* DIRECTIONS
Output the records exactly as they appear, starting with the line containing "is (868, 1400)." and going on through the line containing "coord(145,638)".

* WORKING DATA
::::::

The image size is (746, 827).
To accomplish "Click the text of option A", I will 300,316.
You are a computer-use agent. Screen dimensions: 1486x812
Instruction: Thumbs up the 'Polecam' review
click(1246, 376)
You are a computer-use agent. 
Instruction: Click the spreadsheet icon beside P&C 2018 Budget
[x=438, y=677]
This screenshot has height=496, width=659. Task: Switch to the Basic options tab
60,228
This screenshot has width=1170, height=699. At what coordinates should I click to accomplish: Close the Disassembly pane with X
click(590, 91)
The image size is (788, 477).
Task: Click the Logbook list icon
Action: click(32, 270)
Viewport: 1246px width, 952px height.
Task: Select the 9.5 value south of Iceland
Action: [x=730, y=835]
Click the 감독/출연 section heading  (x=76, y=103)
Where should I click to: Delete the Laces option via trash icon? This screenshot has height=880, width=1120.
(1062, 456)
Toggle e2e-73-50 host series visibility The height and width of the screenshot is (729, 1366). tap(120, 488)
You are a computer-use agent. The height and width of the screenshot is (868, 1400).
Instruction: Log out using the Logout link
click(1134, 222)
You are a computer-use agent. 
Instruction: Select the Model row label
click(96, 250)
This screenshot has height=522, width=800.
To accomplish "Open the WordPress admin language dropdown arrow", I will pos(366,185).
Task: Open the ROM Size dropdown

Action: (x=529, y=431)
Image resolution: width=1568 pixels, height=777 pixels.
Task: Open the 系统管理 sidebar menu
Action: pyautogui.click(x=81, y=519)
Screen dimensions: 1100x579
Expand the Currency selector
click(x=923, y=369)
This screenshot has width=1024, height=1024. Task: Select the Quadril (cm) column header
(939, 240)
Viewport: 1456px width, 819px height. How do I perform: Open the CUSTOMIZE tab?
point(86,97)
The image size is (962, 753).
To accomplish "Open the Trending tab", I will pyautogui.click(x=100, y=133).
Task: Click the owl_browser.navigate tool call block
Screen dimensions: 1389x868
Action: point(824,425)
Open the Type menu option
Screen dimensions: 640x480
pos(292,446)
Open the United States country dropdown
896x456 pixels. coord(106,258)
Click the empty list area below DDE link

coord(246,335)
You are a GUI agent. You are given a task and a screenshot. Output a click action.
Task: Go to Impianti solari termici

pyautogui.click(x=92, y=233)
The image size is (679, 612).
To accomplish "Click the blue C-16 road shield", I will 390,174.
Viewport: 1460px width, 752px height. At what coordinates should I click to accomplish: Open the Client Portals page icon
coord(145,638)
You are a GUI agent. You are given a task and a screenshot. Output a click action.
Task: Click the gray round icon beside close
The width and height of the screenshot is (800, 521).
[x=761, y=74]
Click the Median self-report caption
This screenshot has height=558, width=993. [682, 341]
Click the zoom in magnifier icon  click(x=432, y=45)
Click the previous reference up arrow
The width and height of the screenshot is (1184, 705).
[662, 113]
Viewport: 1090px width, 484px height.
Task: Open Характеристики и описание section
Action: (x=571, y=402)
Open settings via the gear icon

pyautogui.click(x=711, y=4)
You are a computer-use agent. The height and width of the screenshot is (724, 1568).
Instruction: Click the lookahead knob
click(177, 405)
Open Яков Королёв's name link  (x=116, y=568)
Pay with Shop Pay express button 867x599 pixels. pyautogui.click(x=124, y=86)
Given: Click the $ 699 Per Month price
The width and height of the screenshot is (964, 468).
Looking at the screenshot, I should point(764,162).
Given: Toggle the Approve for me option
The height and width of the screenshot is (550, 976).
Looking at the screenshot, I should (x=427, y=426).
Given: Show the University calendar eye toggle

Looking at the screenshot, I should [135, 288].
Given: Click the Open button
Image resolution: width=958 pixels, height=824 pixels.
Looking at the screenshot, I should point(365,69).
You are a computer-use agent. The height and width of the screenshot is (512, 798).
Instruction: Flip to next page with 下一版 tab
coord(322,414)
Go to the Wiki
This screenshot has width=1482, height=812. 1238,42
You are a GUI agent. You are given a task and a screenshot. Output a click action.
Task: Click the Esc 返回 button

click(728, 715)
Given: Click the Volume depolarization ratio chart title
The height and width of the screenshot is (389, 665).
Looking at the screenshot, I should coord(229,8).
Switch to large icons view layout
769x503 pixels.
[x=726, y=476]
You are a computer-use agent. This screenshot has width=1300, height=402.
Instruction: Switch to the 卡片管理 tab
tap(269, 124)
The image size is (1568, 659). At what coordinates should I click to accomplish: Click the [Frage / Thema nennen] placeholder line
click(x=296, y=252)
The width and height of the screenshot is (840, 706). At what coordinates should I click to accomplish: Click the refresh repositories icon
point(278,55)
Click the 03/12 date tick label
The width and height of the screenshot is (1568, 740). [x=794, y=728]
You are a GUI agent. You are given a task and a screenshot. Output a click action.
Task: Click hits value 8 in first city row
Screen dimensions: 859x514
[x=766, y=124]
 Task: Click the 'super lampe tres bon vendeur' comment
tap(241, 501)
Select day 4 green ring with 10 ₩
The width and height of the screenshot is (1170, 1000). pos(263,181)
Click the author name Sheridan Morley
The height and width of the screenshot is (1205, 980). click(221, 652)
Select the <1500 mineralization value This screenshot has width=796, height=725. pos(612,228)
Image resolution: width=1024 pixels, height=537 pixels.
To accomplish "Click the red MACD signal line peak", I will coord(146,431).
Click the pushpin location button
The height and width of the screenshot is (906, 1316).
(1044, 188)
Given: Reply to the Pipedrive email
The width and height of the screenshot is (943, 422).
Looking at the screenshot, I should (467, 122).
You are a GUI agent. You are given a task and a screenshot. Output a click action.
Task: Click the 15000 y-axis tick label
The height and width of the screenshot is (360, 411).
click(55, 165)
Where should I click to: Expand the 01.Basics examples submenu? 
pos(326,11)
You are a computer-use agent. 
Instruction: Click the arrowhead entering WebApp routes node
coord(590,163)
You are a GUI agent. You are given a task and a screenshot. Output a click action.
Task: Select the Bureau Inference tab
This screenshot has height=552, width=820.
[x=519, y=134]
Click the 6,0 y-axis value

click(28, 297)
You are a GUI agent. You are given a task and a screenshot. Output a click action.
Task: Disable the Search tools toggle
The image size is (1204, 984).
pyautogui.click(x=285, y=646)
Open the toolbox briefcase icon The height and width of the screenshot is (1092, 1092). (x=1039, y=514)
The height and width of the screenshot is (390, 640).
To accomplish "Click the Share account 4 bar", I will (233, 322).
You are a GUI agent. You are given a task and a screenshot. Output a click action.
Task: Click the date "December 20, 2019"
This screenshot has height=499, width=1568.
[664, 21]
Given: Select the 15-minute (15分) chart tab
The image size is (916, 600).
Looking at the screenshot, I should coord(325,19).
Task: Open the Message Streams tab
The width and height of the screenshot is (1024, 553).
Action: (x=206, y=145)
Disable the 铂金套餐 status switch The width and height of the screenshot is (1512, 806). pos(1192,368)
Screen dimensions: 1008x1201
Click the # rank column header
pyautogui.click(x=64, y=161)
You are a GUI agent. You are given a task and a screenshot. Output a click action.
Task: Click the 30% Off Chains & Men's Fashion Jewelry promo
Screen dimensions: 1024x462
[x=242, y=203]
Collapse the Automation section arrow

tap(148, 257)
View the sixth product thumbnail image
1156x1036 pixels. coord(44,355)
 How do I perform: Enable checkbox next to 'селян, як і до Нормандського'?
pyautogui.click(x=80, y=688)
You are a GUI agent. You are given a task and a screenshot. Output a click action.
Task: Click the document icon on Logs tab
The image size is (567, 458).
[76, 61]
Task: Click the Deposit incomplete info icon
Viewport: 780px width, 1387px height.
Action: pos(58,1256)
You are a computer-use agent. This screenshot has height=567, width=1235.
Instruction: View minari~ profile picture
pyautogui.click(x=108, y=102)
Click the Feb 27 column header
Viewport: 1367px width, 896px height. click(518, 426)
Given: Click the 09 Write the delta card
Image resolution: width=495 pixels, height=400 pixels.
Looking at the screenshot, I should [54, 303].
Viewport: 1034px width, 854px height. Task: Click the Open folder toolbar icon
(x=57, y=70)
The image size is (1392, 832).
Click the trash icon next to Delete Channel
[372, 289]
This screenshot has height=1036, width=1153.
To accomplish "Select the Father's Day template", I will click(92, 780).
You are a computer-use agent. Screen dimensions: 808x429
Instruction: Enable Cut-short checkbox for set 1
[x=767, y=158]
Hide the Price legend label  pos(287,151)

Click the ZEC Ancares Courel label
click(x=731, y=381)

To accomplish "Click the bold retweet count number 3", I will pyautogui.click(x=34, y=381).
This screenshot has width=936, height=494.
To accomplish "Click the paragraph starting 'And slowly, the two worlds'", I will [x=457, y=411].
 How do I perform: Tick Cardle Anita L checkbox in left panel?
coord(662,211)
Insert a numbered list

::::::

* FULL SOLUTION
You are a computer-use agent. The height and width of the screenshot is (868, 1400).
Instruction: Log out using the Logout link
click(1134, 222)
You are a computer-use agent. 
Instruction: Select the Model row label
click(96, 250)
This screenshot has height=522, width=800.
To accomplish "Open the WordPress admin language dropdown arrow", I will pos(366,185).
Task: Open the ROM Size dropdown

Action: (x=529, y=431)
Image resolution: width=1568 pixels, height=777 pixels.
Task: Open the 系统管理 sidebar menu
Action: pyautogui.click(x=81, y=519)
Screen dimensions: 1100x579
Expand the Currency selector
click(x=923, y=369)
This screenshot has width=1024, height=1024. Task: Select the Quadril (cm) column header
(939, 240)
Viewport: 1456px width, 819px height. How do I perform: Open the CUSTOMIZE tab?
point(86,97)
The image size is (962, 753).
To accomplish "Open the Trending tab", I will pyautogui.click(x=100, y=133).
Task: Click the owl_browser.navigate tool call block
Screen dimensions: 1389x868
Action: point(824,425)
Open the Type menu option
Screen dimensions: 640x480
pos(292,446)
Open the United States country dropdown
896x456 pixels. coord(106,258)
Click the empty list area below DDE link

coord(246,335)
You are a GUI agent. You are given a task and a screenshot. Output a click action.
Task: Go to Impianti solari termici

pyautogui.click(x=92, y=233)
The image size is (679, 612).
To accomplish "Click the blue C-16 road shield", I will 390,174.
Viewport: 1460px width, 752px height. At what coordinates should I click to accomplish: Open the Client Portals page icon
coord(145,638)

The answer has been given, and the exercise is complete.